Information given

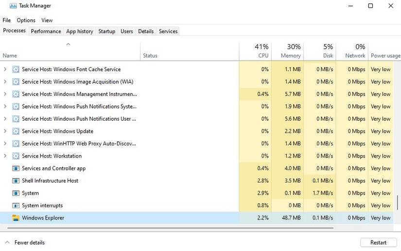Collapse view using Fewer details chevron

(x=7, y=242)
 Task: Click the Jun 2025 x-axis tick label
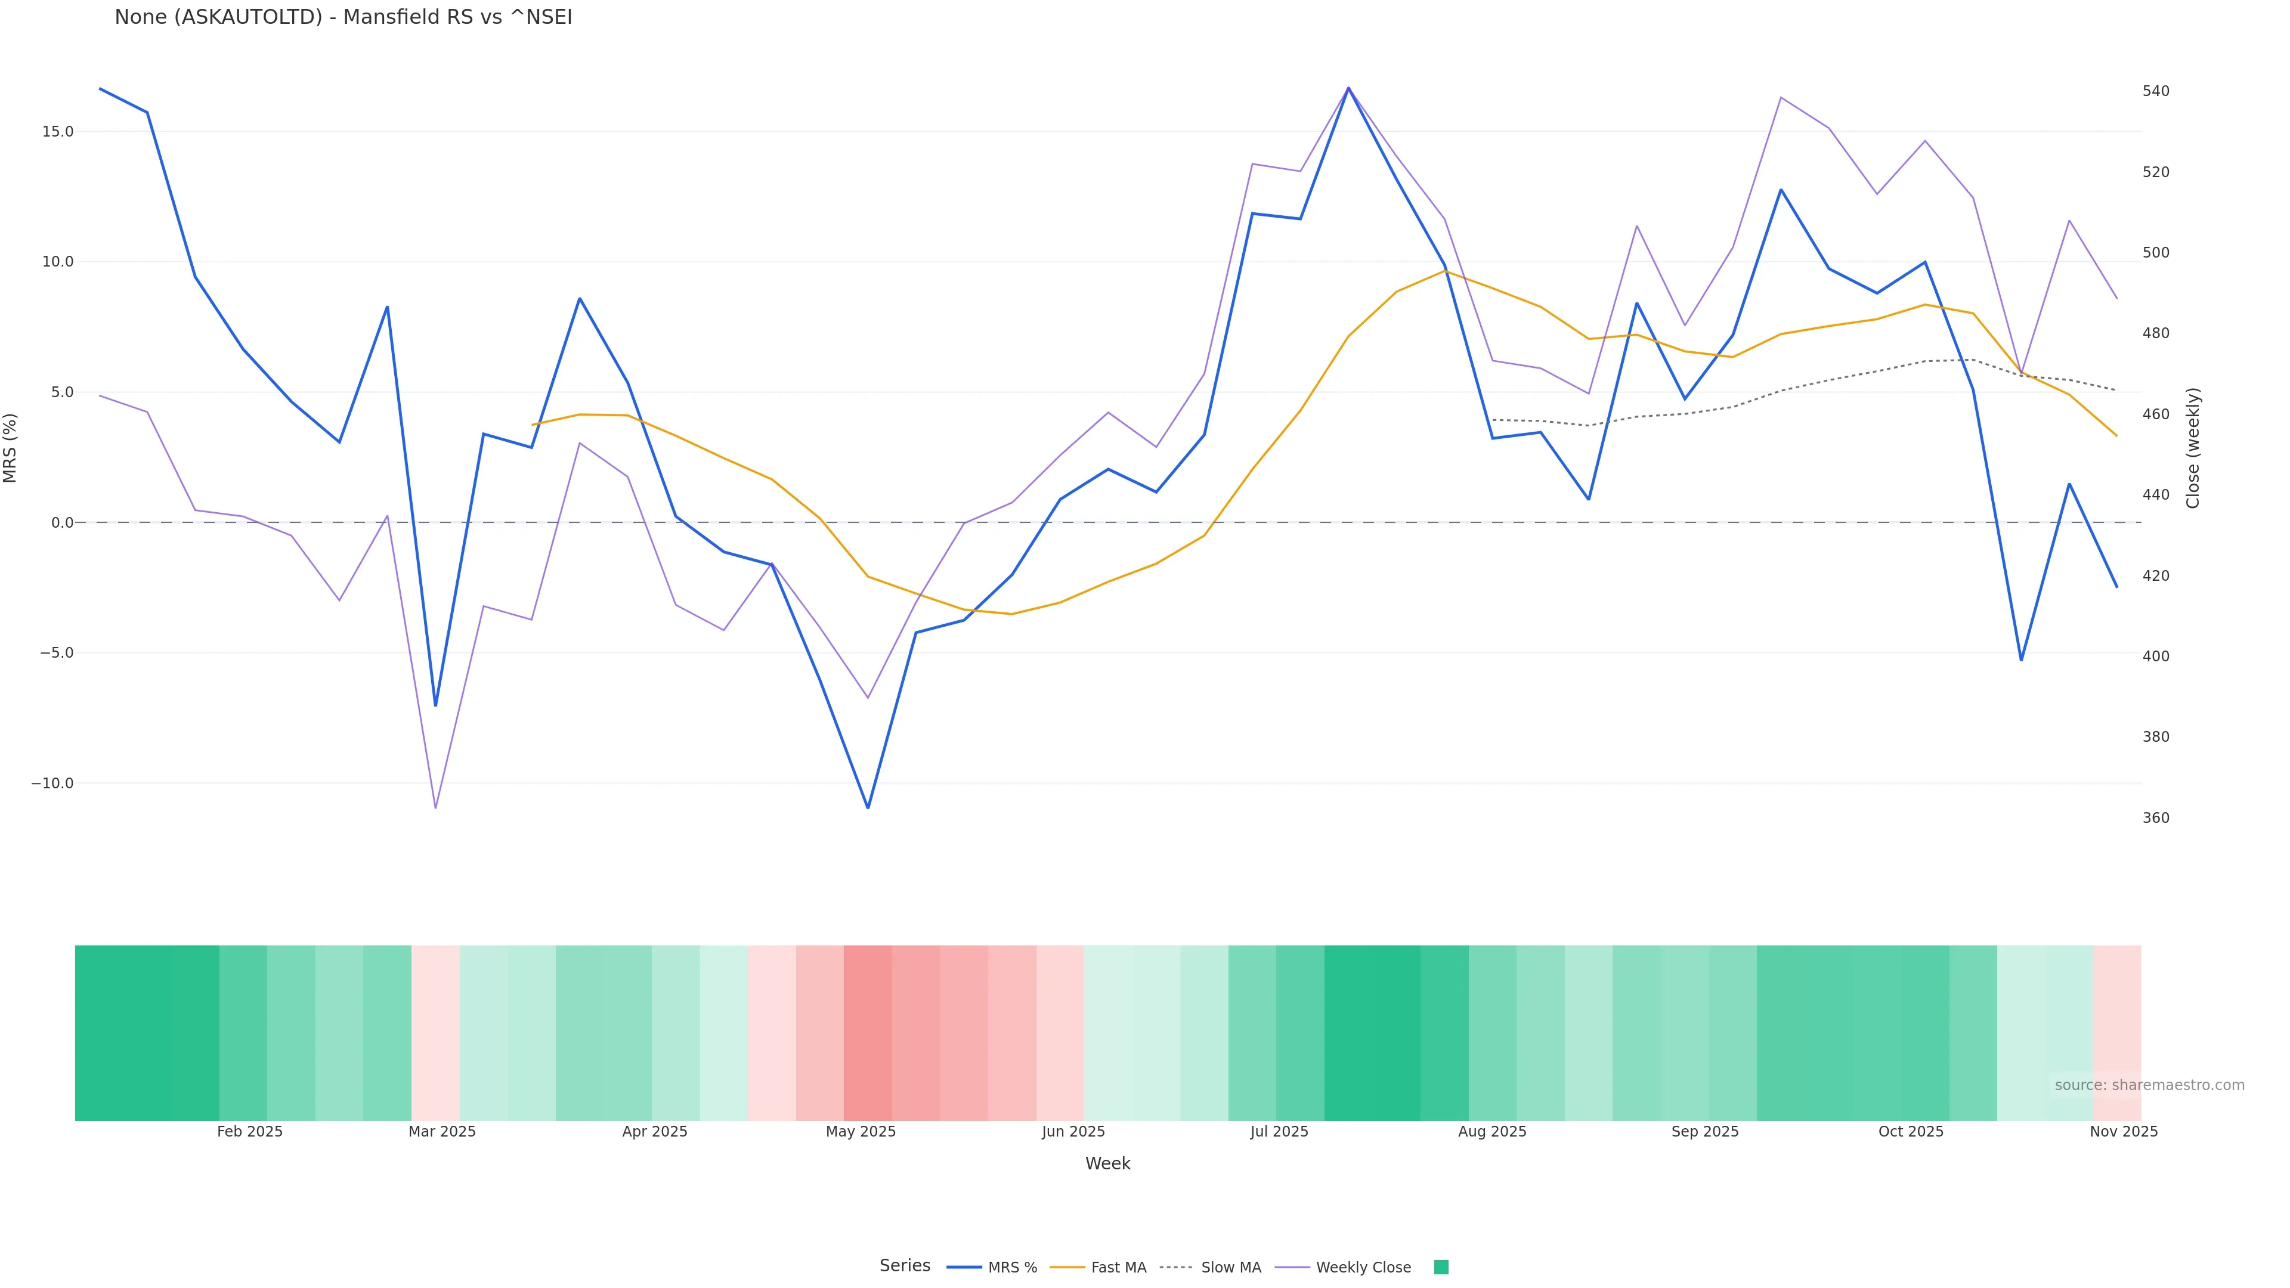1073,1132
---
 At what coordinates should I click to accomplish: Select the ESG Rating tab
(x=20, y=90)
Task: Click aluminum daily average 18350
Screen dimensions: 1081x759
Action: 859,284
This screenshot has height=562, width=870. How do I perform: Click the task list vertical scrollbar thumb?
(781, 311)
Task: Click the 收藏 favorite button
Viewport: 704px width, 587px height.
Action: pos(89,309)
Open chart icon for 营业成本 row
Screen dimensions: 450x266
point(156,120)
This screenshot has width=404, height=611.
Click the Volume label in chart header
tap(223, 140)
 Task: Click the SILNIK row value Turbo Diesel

Problem statement
Reproduce, exactly as they stand in the data above, the lines from the one that holds "Task: Click the 收藏 favorite button" to the one that holds "Task: Click the SILNIK", inclusive.

Answer to the problem
Task: Click the 收藏 favorite button
Viewport: 704px width, 587px height.
Action: pos(89,309)
Open chart icon for 营业成本 row
Screen dimensions: 450x266
point(156,120)
This screenshot has width=404, height=611.
Click the Volume label in chart header
tap(223, 140)
 Task: Click the SILNIK row value Turbo Diesel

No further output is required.